In California, churches on both sides of the “when to reopen” debate are basing their arguments on service. A large network of churches in California that aims to resume in-person worship by Pentecost says its goal is to serve and love the needy, while pastors planning to open church gradually or keep doors closed say they’re serving by protecting people’s health.
Gavin Newsom, California’s Democratic governor, recently moved the state to a “phase two” status, allowing some retailers to open under tight restrictions. He hasn’t yet indicated a timeframe for phase three, which includes reopening restaurants and churches. Last week, a federal judge ruled that Newsom has the authority to prohibit church gatherings during the pandemic to safeguard Californians’ health.

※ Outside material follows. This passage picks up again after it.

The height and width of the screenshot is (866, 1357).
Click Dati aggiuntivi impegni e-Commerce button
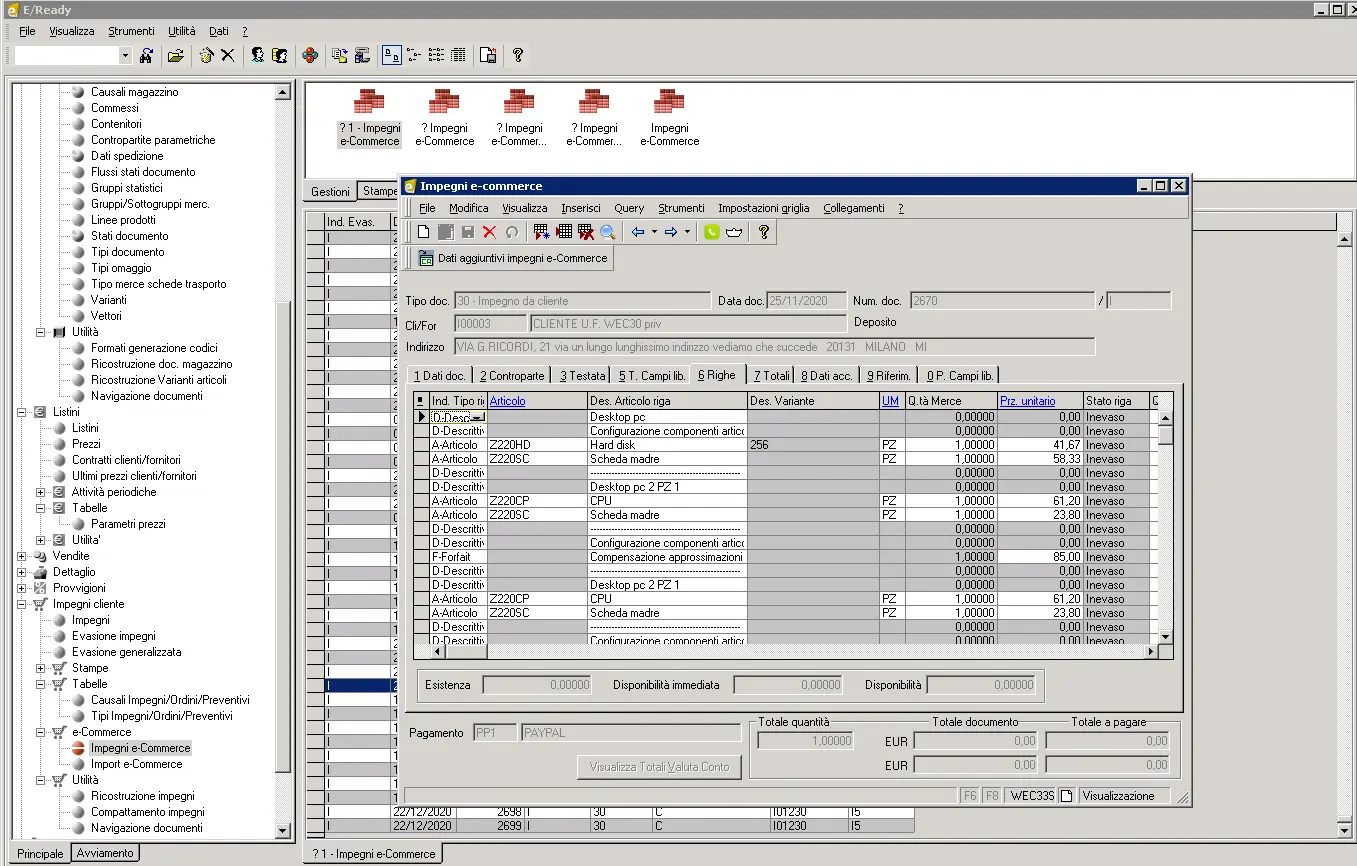click(x=513, y=258)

We’re Essential, Says Church United
Church United, a network of 3,000 evangelical churches in California, has announced its congregations won’t wait for the governor’s permission. Instead, the group that includes about 2.5 million churchgoers says communal worship will begin by May 31, Pentecost Sunday. Network leaders say they’re not trying to defy authority or spark a legal battle; instead, they maintain that churches must engage in their essential services.

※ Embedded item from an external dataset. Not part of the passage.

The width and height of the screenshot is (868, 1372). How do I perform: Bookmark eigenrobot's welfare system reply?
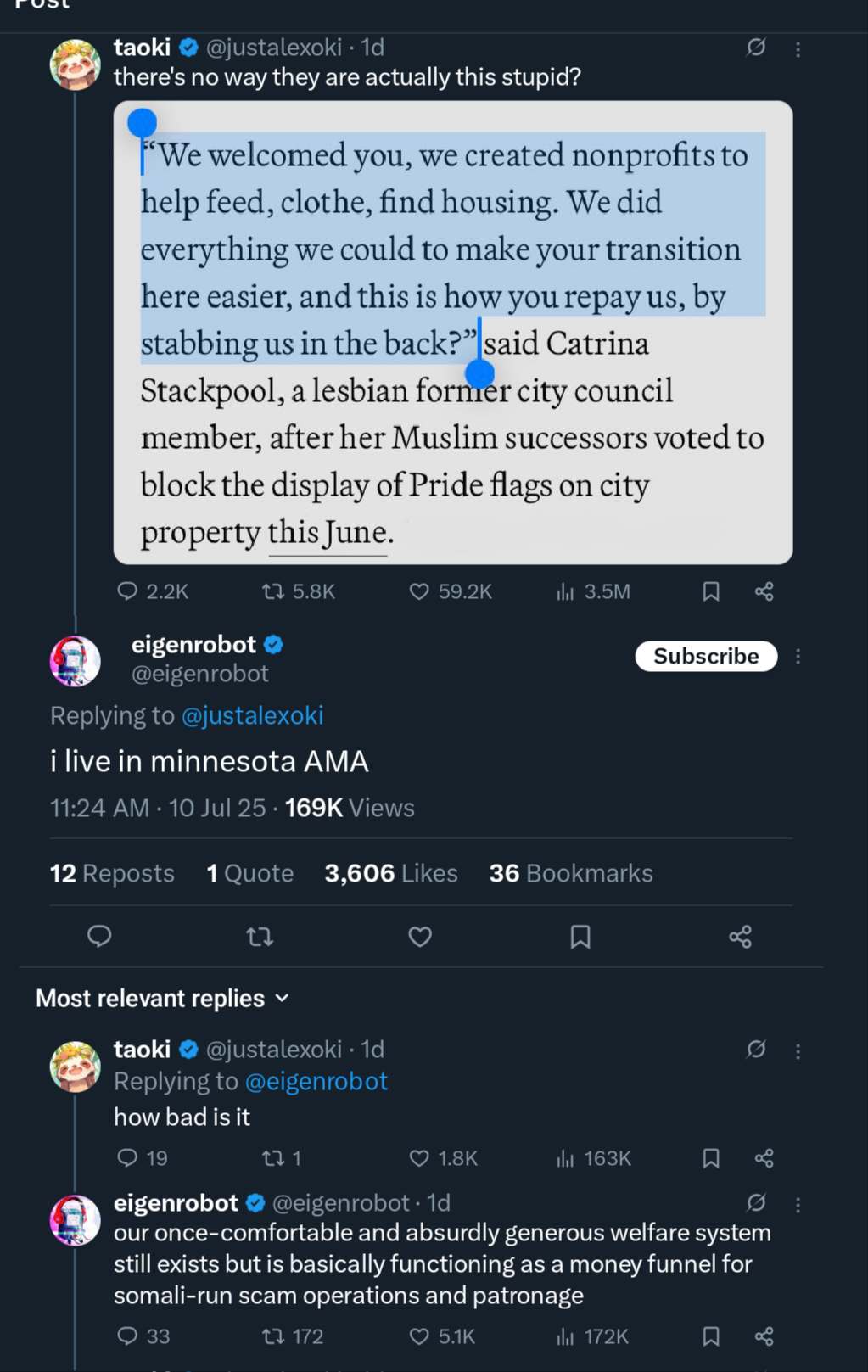click(711, 1336)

“Our churches are part of the answer, not part of the problem,” says Danny Carroll, pastor of Water of Life Community Church in Fontana, California. “We’re an essential part of this whole journey, and we’ve been bypassed…kicked to the curb and deemed nonessential.” Carroll adds that churches are family, not “a gathering of strangers” such as fans at sporting events.

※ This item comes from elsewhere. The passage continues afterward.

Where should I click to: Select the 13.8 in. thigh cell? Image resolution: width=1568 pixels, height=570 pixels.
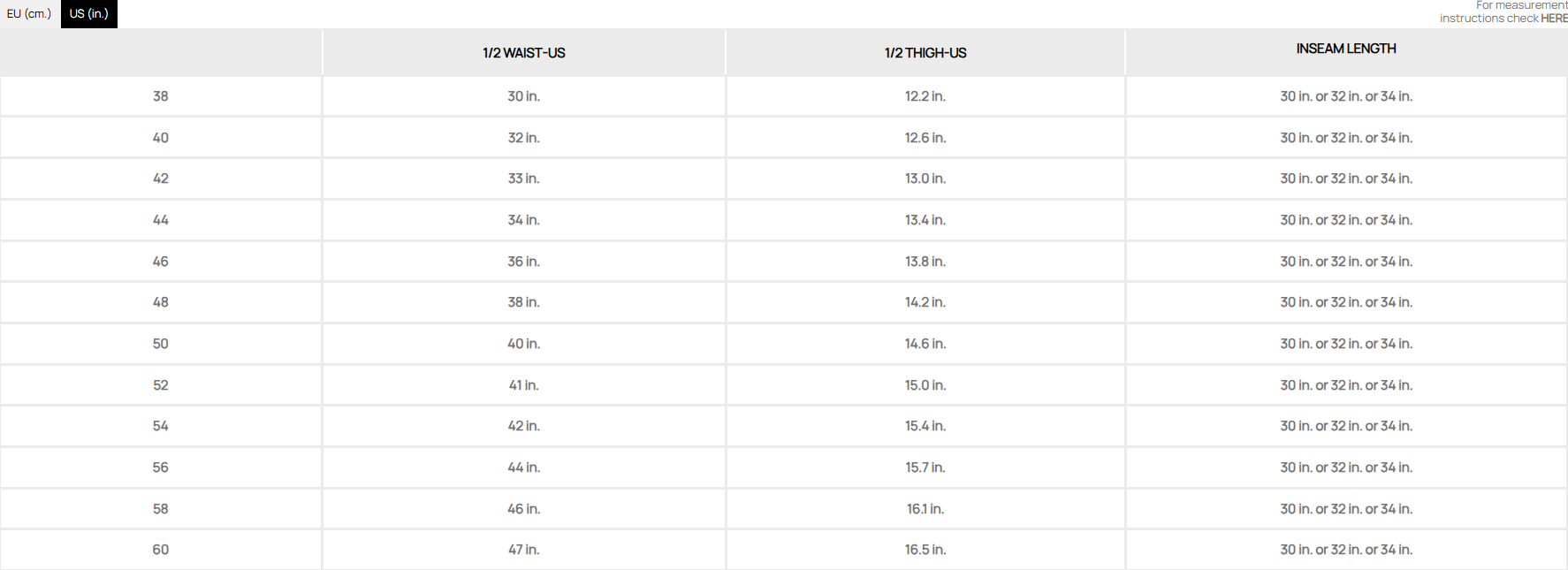pos(925,262)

During a press conference last week, Carroll said lockdowns are making church leaders of all faiths feel marginalized. And many of the people who seek help from churches, including those suffering from grief and various addictions, also are being marginalized. “Churches are ready to roll out, no matter what,” Carroll says, adding, “We’re not here to be activists, we’re not here to be rebels, we’re here to be helpers.”
“How can the church not be essential?” asks California pastor Jim Domen. “It’s the heart of Jesus to love and care for all people. The heart of God supersedes government.”
Matt Brown, pastor of the multi-site Sandals Church, says his congregants have been making masks, feeding people, and setting up technology for older people—all while maintaining social distance. The governor “has no problem with all of that,” Brown says, “but when we want to gather to worship, he has a problem.”
Gov. Newsom, who has met with faith leaders and acknowledges their contributions during the pandemic, says, “I’m very sensitive to those who want to get back to church, but the health of those communities is foundational.” The fear is that congregations gather “in a closed space at a large scale,” he says, adding that his team is consulting with faith leaders about unique safety conditions in their facilities.
Attorneys for Church United have started a petition to the governor, declaring that churches are essential.
Let’s Proceed Gradually, Say Others
Meanwhile, other church leaders are asking California’s leaders to support “measured and responsible steps” for resuming in-person worship. In a recent statement, the Rev. Samuel Rodriguez, president of the National Hispanic Christian Leadership Conference, and Dr. John Jackson, president of California’s William Jessup University, propose a plan that moves from churches being filled at 50 percent capacity during the second half of May to 75 percent in June and then 100 percent by July. The plan includes following sanitizing protocols, wearing masks, and adhering to other local guidelines.